**** SUPPLIED DATA

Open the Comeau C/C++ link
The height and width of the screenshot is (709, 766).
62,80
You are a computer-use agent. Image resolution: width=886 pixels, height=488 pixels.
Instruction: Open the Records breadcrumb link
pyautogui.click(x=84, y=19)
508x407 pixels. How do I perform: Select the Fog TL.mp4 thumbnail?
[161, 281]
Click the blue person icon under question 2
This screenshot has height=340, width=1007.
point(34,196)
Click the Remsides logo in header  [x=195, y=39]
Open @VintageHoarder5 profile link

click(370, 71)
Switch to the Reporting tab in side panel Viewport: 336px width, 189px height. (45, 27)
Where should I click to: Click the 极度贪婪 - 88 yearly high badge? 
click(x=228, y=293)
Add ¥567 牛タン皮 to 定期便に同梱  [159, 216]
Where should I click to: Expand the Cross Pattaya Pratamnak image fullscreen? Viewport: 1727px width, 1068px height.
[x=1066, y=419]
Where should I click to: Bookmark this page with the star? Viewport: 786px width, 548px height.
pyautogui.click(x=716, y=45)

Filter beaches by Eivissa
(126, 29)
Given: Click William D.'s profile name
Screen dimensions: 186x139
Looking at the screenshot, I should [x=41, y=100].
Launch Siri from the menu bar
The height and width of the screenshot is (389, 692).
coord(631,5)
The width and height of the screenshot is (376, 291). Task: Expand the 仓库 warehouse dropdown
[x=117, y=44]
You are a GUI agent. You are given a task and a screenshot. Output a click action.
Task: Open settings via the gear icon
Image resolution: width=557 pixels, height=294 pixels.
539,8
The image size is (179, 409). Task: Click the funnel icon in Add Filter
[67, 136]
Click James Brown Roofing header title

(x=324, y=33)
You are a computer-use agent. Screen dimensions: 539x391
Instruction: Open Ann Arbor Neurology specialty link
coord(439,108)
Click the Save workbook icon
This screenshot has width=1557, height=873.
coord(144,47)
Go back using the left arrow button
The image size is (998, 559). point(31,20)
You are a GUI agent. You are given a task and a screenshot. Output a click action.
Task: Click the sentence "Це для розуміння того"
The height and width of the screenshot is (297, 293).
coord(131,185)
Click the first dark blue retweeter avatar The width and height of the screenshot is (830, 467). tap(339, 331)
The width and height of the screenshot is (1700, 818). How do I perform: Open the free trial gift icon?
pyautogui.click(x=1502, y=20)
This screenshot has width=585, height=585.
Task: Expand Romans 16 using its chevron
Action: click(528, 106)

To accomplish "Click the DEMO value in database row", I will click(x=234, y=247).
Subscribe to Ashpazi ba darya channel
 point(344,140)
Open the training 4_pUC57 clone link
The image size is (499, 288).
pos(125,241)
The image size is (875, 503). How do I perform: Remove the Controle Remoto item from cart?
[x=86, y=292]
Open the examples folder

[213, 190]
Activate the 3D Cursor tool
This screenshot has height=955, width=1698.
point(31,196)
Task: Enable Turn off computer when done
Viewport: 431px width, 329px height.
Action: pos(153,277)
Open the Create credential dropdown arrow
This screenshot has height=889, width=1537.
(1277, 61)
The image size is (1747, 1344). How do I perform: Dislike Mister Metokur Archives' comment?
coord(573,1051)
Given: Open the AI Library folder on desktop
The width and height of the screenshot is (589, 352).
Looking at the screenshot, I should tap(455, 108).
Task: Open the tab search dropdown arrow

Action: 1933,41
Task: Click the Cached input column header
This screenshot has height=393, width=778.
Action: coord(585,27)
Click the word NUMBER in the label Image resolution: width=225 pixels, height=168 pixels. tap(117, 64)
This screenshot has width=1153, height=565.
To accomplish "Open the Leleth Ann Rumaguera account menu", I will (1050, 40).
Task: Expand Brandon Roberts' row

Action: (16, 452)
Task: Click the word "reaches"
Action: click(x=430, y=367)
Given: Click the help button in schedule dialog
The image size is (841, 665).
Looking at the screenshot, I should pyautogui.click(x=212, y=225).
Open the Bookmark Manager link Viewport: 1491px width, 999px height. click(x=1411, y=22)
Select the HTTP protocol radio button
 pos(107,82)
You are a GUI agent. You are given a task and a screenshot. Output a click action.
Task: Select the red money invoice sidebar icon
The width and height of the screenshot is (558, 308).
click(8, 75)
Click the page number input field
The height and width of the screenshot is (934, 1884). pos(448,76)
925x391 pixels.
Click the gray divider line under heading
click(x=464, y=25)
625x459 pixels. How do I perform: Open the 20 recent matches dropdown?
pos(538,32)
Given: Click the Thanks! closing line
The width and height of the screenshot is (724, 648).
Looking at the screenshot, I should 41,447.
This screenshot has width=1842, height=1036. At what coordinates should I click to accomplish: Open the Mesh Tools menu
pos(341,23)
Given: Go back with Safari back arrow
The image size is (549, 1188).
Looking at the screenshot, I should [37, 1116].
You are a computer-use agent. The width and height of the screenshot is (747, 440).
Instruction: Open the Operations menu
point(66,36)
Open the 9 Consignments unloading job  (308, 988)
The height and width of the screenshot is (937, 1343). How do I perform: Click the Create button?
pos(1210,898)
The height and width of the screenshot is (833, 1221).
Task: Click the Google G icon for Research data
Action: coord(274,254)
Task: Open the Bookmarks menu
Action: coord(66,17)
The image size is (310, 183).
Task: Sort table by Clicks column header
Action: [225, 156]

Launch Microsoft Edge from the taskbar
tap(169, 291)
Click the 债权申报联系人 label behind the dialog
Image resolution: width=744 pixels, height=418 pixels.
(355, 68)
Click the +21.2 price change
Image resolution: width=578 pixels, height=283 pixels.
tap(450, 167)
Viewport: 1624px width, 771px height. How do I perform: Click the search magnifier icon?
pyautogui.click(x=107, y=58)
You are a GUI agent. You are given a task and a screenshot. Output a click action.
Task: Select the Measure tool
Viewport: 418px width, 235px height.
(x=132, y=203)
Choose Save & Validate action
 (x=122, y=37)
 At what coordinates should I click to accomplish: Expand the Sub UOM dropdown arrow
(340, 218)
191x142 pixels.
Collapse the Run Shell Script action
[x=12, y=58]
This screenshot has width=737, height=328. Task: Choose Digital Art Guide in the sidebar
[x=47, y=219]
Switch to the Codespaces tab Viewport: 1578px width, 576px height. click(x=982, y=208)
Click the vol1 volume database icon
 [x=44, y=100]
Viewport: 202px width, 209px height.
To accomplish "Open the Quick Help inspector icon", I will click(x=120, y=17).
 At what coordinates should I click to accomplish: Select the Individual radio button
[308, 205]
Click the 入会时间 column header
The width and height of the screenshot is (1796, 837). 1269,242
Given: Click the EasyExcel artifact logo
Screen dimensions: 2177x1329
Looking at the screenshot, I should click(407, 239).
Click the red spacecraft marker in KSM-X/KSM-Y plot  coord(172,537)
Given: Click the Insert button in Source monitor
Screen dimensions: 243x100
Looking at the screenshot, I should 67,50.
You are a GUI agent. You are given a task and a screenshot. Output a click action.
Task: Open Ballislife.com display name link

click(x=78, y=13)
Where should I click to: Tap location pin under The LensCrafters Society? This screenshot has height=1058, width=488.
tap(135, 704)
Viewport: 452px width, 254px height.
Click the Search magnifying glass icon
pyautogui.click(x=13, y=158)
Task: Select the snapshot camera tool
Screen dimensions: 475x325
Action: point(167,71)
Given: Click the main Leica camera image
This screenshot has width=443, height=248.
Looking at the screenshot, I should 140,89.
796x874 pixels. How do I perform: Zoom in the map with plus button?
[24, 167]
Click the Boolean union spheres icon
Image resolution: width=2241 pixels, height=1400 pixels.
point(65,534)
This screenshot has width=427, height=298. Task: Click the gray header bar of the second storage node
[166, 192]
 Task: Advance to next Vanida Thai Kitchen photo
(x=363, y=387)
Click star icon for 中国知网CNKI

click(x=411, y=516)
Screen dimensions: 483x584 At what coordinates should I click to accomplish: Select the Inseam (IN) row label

********

Reproduce all of the material above line for line, without changing a single character.

TASK OUTPUT:
Open the Comeau C/C++ link
The height and width of the screenshot is (709, 766).
62,80
You are a computer-use agent. Image resolution: width=886 pixels, height=488 pixels.
Instruction: Open the Records breadcrumb link
pyautogui.click(x=84, y=19)
508x407 pixels. How do I perform: Select the Fog TL.mp4 thumbnail?
[161, 281]
Click the blue person icon under question 2
This screenshot has height=340, width=1007.
point(34,196)
Click the Remsides logo in header  [x=195, y=39]
Open @VintageHoarder5 profile link

click(370, 71)
Switch to the Reporting tab in side panel Viewport: 336px width, 189px height. (45, 27)
Where should I click to: Click the 极度贪婪 - 88 yearly high badge? 
click(x=228, y=293)
Add ¥567 牛タン皮 to 定期便に同梱  [159, 216]
Where should I click to: Expand the Cross Pattaya Pratamnak image fullscreen? Viewport: 1727px width, 1068px height.
[x=1066, y=419]
Where should I click to: Bookmark this page with the star? Viewport: 786px width, 548px height.
pyautogui.click(x=716, y=45)

Filter beaches by Eivissa
(126, 29)
Given: Click William D.'s profile name
Screen dimensions: 186x139
Looking at the screenshot, I should [x=41, y=100].
Launch Siri from the menu bar
The height and width of the screenshot is (389, 692).
coord(631,5)
The width and height of the screenshot is (376, 291). Task: Expand the 仓库 warehouse dropdown
[x=117, y=44]
You are a GUI agent. You are given a task and a screenshot. Output a click action.
Task: Open settings via the gear icon
Image resolution: width=557 pixels, height=294 pixels.
539,8
The image size is (179, 409). Task: Click the funnel icon in Add Filter
[67, 136]
Click James Brown Roofing header title

(x=324, y=33)
You are a computer-use agent. Screen dimensions: 539x391
Instruction: Open Ann Arbor Neurology specialty link
coord(439,108)
Click the Save workbook icon
This screenshot has width=1557, height=873.
coord(144,47)
Go back using the left arrow button
The image size is (998, 559). point(31,20)
You are a GUI agent. You are given a task and a screenshot. Output a click action.
Task: Click the sentence "Це для розуміння того"
The height and width of the screenshot is (297, 293).
coord(131,185)
Click the first dark blue retweeter avatar The width and height of the screenshot is (830, 467). tap(339, 331)
The width and height of the screenshot is (1700, 818). How do I perform: Open the free trial gift icon?
pyautogui.click(x=1502, y=20)
This screenshot has width=585, height=585.
Task: Expand Romans 16 using its chevron
Action: click(528, 106)

To accomplish "Click the DEMO value in database row", I will click(x=234, y=247).
Subscribe to Ashpazi ba darya channel
 point(344,140)
Open the training 4_pUC57 clone link
The image size is (499, 288).
pos(125,241)
The image size is (875, 503). How do I perform: Remove the Controle Remoto item from cart?
[x=86, y=292]
Open the examples folder

[213, 190]
Activate the 3D Cursor tool
This screenshot has height=955, width=1698.
point(31,196)
Task: Enable Turn off computer when done
Viewport: 431px width, 329px height.
Action: pos(153,277)
Open the Create credential dropdown arrow
This screenshot has height=889, width=1537.
(1277, 61)
The image size is (1747, 1344). How do I perform: Dislike Mister Metokur Archives' comment?
coord(573,1051)
Given: Open the AI Library folder on desktop
The width and height of the screenshot is (589, 352).
Looking at the screenshot, I should tap(455, 108).
Task: Open the tab search dropdown arrow

Action: 1933,41
Task: Click the Cached input column header
This screenshot has height=393, width=778.
Action: coord(585,27)
Click the word NUMBER in the label Image resolution: width=225 pixels, height=168 pixels. tap(117, 64)
This screenshot has width=1153, height=565.
To accomplish "Open the Leleth Ann Rumaguera account menu", I will (1050, 40).
Task: Expand Brandon Roberts' row

Action: (16, 452)
Task: Click the word "reaches"
Action: click(x=430, y=367)
Given: Click the help button in schedule dialog
The image size is (841, 665).
Looking at the screenshot, I should pyautogui.click(x=212, y=225).
Open the Bookmark Manager link Viewport: 1491px width, 999px height. click(x=1411, y=22)
Select the HTTP protocol radio button
 pos(107,82)
You are a GUI agent. You are given a task and a screenshot. Output a click action.
Task: Select the red money invoice sidebar icon
The width and height of the screenshot is (558, 308).
click(8, 75)
Click the page number input field
The height and width of the screenshot is (934, 1884). pos(448,76)
925x391 pixels.
Click the gray divider line under heading
click(x=464, y=25)
625x459 pixels. How do I perform: Open the 20 recent matches dropdown?
pos(538,32)
Given: Click the Thanks! closing line
The width and height of the screenshot is (724, 648).
Looking at the screenshot, I should 41,447.
This screenshot has width=1842, height=1036. At what coordinates should I click to accomplish: Open the Mesh Tools menu
pos(341,23)
Given: Go back with Safari back arrow
The image size is (549, 1188).
Looking at the screenshot, I should [37, 1116].
You are a computer-use agent. The width and height of the screenshot is (747, 440).
Instruction: Open the Operations menu
point(66,36)
Open the 9 Consignments unloading job  (308, 988)
The height and width of the screenshot is (937, 1343). How do I perform: Click the Create button?
pos(1210,898)
The height and width of the screenshot is (833, 1221).
Task: Click the Google G icon for Research data
Action: coord(274,254)
Task: Open the Bookmarks menu
Action: coord(66,17)
The image size is (310, 183).
Task: Sort table by Clicks column header
Action: [225, 156]

Launch Microsoft Edge from the taskbar
tap(169, 291)
Click the 债权申报联系人 label behind the dialog
Image resolution: width=744 pixels, height=418 pixels.
(355, 68)
Click the +21.2 price change
Image resolution: width=578 pixels, height=283 pixels.
tap(450, 167)
Viewport: 1624px width, 771px height. How do I perform: Click the search magnifier icon?
pyautogui.click(x=107, y=58)
You are a GUI agent. You are given a task and a screenshot. Output a click action.
Task: Select the Measure tool
Viewport: 418px width, 235px height.
(x=132, y=203)
Choose Save & Validate action
 (x=122, y=37)
 At what coordinates should I click to accomplish: Expand the Sub UOM dropdown arrow
(340, 218)
191x142 pixels.
Collapse the Run Shell Script action
[x=12, y=58]
This screenshot has width=737, height=328. Task: Choose Digital Art Guide in the sidebar
[x=47, y=219]
Switch to the Codespaces tab Viewport: 1578px width, 576px height. click(x=982, y=208)
Click the vol1 volume database icon
 [x=44, y=100]
Viewport: 202px width, 209px height.
To accomplish "Open the Quick Help inspector icon", I will click(x=120, y=17).
 At what coordinates should I click to accomplish: Select the Individual radio button
[308, 205]
Click the 入会时间 column header
The width and height of the screenshot is (1796, 837). 1269,242
Given: Click the EasyExcel artifact logo
Screen dimensions: 2177x1329
Looking at the screenshot, I should click(407, 239).
Click the red spacecraft marker in KSM-X/KSM-Y plot  coord(172,537)
Given: Click the Insert button in Source monitor
Screen dimensions: 243x100
Looking at the screenshot, I should 67,50.
You are a GUI agent. You are given a task and a screenshot. Output a click action.
Task: Open Ballislife.com display name link

click(x=78, y=13)
Where should I click to: Tap location pin under The LensCrafters Society? This screenshot has height=1058, width=488.
tap(135, 704)
Viewport: 452px width, 254px height.
Click the Search magnifying glass icon
pyautogui.click(x=13, y=158)
Task: Select the snapshot camera tool
Screen dimensions: 475x325
Action: point(167,71)
Given: Click the main Leica camera image
This screenshot has width=443, height=248.
Looking at the screenshot, I should 140,89.
796x874 pixels. How do I perform: Zoom in the map with plus button?
[24, 167]
Click the Boolean union spheres icon
Image resolution: width=2241 pixels, height=1400 pixels.
point(65,534)
This screenshot has width=427, height=298. Task: Click the gray header bar of the second storage node
[166, 192]
 Task: Advance to next Vanida Thai Kitchen photo
(x=363, y=387)
Click star icon for 中国知网CNKI

click(x=411, y=516)
Screen dimensions: 483x584 At what coordinates should I click to accomplish: Select the Inseam (IN) row label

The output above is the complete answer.